If you are pursuing a criminally-based order of protection, I would defer to your State’s Attorney.
If you are defending a criminally-based order of protection, I would defer to your criminal defense attorney.
If you’d like to learn more about how civil orders of protection work both within divorce and on their own, contact my Chicago, Illinois family law firm to schedule a consultation with an experienced Illinois order of protection lawyer.
FAQ
How long does an emergency order of protection last in Illinois?
14 to 21 days or by agreement of the parties.
Can you get an order of protection without notifying the other party in Illinois?
Yes.
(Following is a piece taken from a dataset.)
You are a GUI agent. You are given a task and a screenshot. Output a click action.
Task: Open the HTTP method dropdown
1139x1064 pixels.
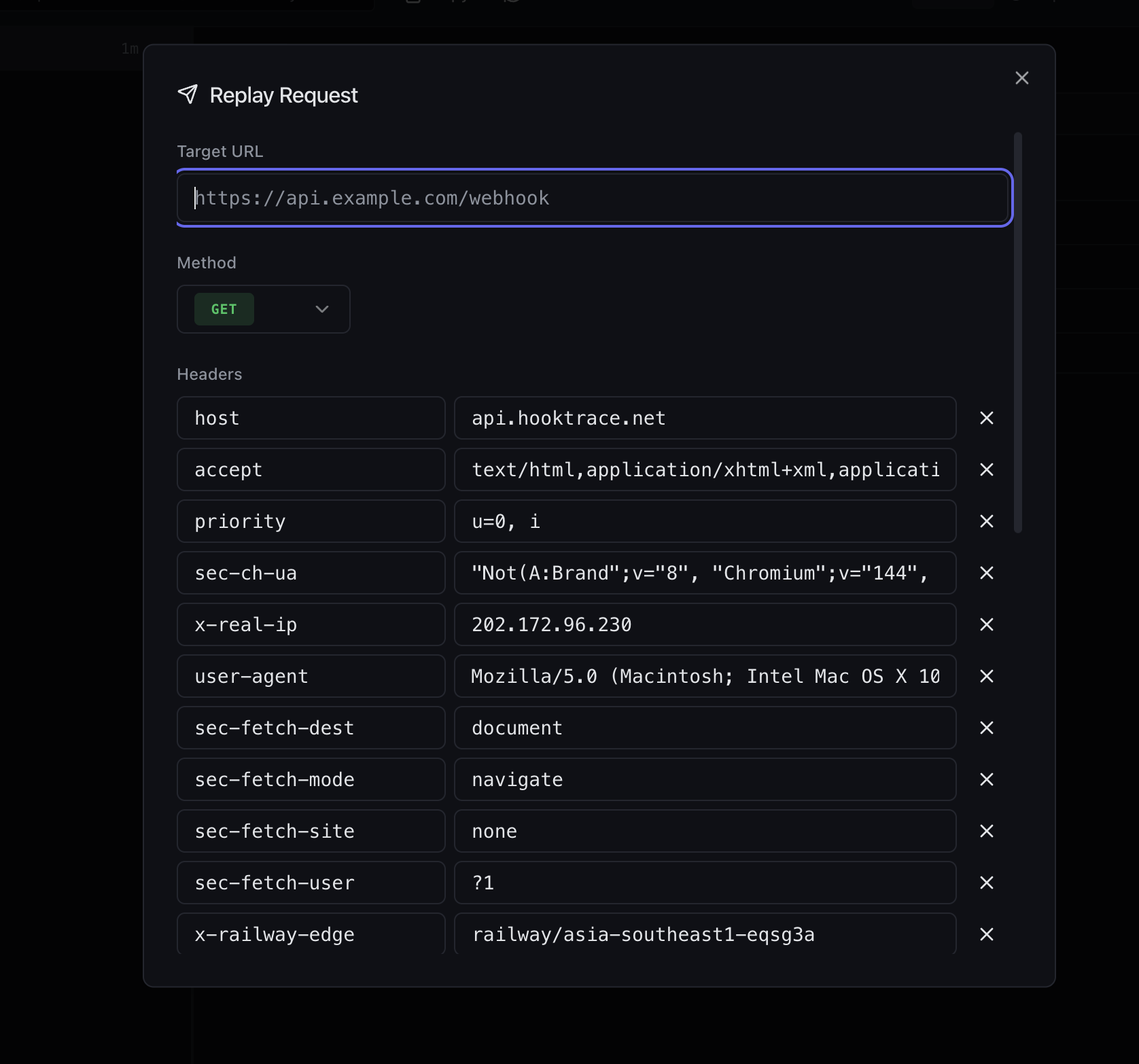[321, 309]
So long as your petition properly establishes the risk of immediate harm. Note: only the risk of harm is necessary to describe not actual harm.
What happens after an ex parte hearing in Illinois?
An order of protection may be issued on an emergency basis but the emergency order of protection will only last until the respondent is served and has the opportunity to participate in a plenary hearing where the previously tendered ex parte evidence will not be considered.